- Required work:
Every entry that follows is to be duplicated exactly.

Segment Open

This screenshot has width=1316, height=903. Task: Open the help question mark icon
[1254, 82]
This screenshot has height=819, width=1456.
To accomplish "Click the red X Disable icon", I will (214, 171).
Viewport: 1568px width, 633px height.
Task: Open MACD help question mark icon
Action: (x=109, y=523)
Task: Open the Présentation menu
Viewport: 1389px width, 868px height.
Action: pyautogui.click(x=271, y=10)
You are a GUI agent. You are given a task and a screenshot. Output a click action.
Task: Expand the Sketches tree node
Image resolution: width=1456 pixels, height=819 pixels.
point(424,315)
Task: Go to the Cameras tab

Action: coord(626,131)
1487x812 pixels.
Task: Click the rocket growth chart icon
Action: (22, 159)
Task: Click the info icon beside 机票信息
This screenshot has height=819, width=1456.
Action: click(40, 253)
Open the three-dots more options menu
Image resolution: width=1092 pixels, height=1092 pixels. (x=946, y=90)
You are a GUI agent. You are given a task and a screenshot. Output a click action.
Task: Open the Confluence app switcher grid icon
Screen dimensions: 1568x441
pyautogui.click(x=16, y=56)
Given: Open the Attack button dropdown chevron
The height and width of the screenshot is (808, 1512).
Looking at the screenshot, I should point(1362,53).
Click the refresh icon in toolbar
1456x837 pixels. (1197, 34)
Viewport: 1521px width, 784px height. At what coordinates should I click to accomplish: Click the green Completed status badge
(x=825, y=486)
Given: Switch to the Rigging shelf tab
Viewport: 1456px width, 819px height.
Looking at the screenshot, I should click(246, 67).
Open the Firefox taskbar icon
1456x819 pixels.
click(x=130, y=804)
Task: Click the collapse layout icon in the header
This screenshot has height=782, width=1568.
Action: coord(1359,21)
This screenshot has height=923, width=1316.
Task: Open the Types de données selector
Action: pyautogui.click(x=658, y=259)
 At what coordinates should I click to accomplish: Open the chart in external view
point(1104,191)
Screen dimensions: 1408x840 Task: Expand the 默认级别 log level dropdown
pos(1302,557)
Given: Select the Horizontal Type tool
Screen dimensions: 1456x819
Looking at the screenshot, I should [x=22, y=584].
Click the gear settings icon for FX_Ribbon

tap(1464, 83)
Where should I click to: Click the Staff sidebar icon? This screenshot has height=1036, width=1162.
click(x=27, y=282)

Segment Closed

- Your response:
This screenshot has width=1316, height=903. Task: Open the help question mark icon
[1254, 82]
This screenshot has height=819, width=1456.
To accomplish "Click the red X Disable icon", I will (214, 171).
Viewport: 1568px width, 633px height.
Task: Open MACD help question mark icon
Action: (x=109, y=523)
Task: Open the Présentation menu
Viewport: 1389px width, 868px height.
Action: pyautogui.click(x=271, y=10)
You are a GUI agent. You are given a task and a screenshot. Output a click action.
Task: Expand the Sketches tree node
Image resolution: width=1456 pixels, height=819 pixels.
point(424,315)
Task: Go to the Cameras tab

Action: coord(626,131)
1487x812 pixels.
Task: Click the rocket growth chart icon
Action: (22, 159)
Task: Click the info icon beside 机票信息
This screenshot has height=819, width=1456.
Action: click(40, 253)
Open the three-dots more options menu
Image resolution: width=1092 pixels, height=1092 pixels. (x=946, y=90)
You are a GUI agent. You are given a task and a screenshot. Output a click action.
Task: Open the Confluence app switcher grid icon
Screen dimensions: 1568x441
pyautogui.click(x=16, y=56)
Given: Open the Attack button dropdown chevron
The height and width of the screenshot is (808, 1512).
Looking at the screenshot, I should point(1362,53).
Click the refresh icon in toolbar
1456x837 pixels. (1197, 34)
Viewport: 1521px width, 784px height. At what coordinates should I click to accomplish: Click the green Completed status badge
(x=825, y=486)
Given: Switch to the Rigging shelf tab
Viewport: 1456px width, 819px height.
Looking at the screenshot, I should click(246, 67).
Open the Firefox taskbar icon
1456x819 pixels.
click(x=130, y=804)
Task: Click the collapse layout icon in the header
This screenshot has height=782, width=1568.
Action: coord(1359,21)
This screenshot has height=923, width=1316.
Task: Open the Types de données selector
Action: pyautogui.click(x=658, y=259)
 At what coordinates should I click to accomplish: Open the chart in external view
point(1104,191)
Screen dimensions: 1408x840 Task: Expand the 默认级别 log level dropdown
pos(1302,557)
Given: Select the Horizontal Type tool
Screen dimensions: 1456x819
Looking at the screenshot, I should [x=22, y=584].
Click the gear settings icon for FX_Ribbon

tap(1464, 83)
Where should I click to: Click the Staff sidebar icon? This screenshot has height=1036, width=1162.
click(x=27, y=282)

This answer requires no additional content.